In pursuit of greater energy security, Sri Lankan policymakers have signed three major liquefied natural gas (LNG) deals with the governments of China, India and Japan. Expected to add 1400 MW to installed capacity, the transnational agreements will play a key role in mitigating unreliability in hydropower supply while bolstering foreign capital inflows.
On the back of an anti-pollution drive, countries across the globe have begun switching their power plants to LNG. Sri Lanka is no exception, with a string of major projects set to transform the country’s energy market. Among them are two projects to build 500-MW LNG power plants in Kerawalapitiya on the west coast, which were agreed with the governments of India and Japan in 2017 and approved by the Sri Lanka’s Cabinet in April 2018. The first project will be carried out as a joint venture between India’s largest utilities company, National Thermal Power Corporation, and Sri Lanka’s Ceylon Electricity Board (CEB), which controls all major functions of electricity generation, transmission, distribution and retailing in the country. The second facility will be developed by Japan’s Sojitz Corporation, Mitsubishi Corporation and CEB.
A trilateral memorandum of agreement has also been signed with Japan and India for Sri Lanka’s first LNG terminal, which will be built nearby. The Sri Lankan government and Sri Lanka Gas Terminal will hold a 15% shareholding in the project, while India’s largest gas importer Petronet LNG will own a 47.5% stake, and the remaining 37.5% will belong to Sijitz Corporation and Mitsubishi Corporation. According to international media reports, the new terminal will have a capacity of around 2.6m tonnes of LNG per year and cost $250m-300m.
Moreover, a 400-MW LNG power plant built by China Machinery Engineering Corporation is set to be established in Hambantota, where Chinese state interests assumed control of a strategic deep-sea port in a debt-for-equity swap in 2017. Following the recommendations of the Public Utilities Commission of Sri Lanka and the National Planning Department, Sri Lanka’s Board of Investment approved the investment of $500m in April 2018. Local media reports indicate that CEB will operate the 400-MW facility alongside China’s Hambantota Power Private Limited.

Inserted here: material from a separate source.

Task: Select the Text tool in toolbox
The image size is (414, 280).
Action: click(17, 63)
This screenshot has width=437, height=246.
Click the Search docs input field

While the three projects will ultimately bolster energy capacity, the CEB Engineers’ Union (CEBEU) initially objected to the proposals because they bypassed standard competitive bidding procedures. The CEBEU raised concerns that the complexities of new LNG contracts had not been properly evaluated, and that they had been created without thorough consultation with the Ministry of Power and Renewable Energy (MPRE). However, under an amendment to Section 43 of the Electricity Act, enacted in 2013, government-to-government deals can be used to bypass competitive bidding procedures.
In addition to the three plant projects and associated import terminal, the MPRE has also made a request for proposals from international investors for the development and installation of a floating storage and regasification unit (FSRU).
The move follows an unsolicited proposal submitted in late 2017 by South Korean firm SK E&S Company for the construction of FSRU infrastructure and a 20-year contract to supply LNG to CEB. Upon receiving the proposal, the MPRE decided to seek counter proposals under the Swiss challenge method, which allows the original proponent to match any subsequent bid. According to press reports, the deadline for counter offers, which was originally December 12, 2018, was extended to January 31, 2019. In addition to the FSRU, the successful bidder will also be required to design, construct and finance two subsea pipelines, which will link with power plants at Kelanitissa and Kerawalapitiya.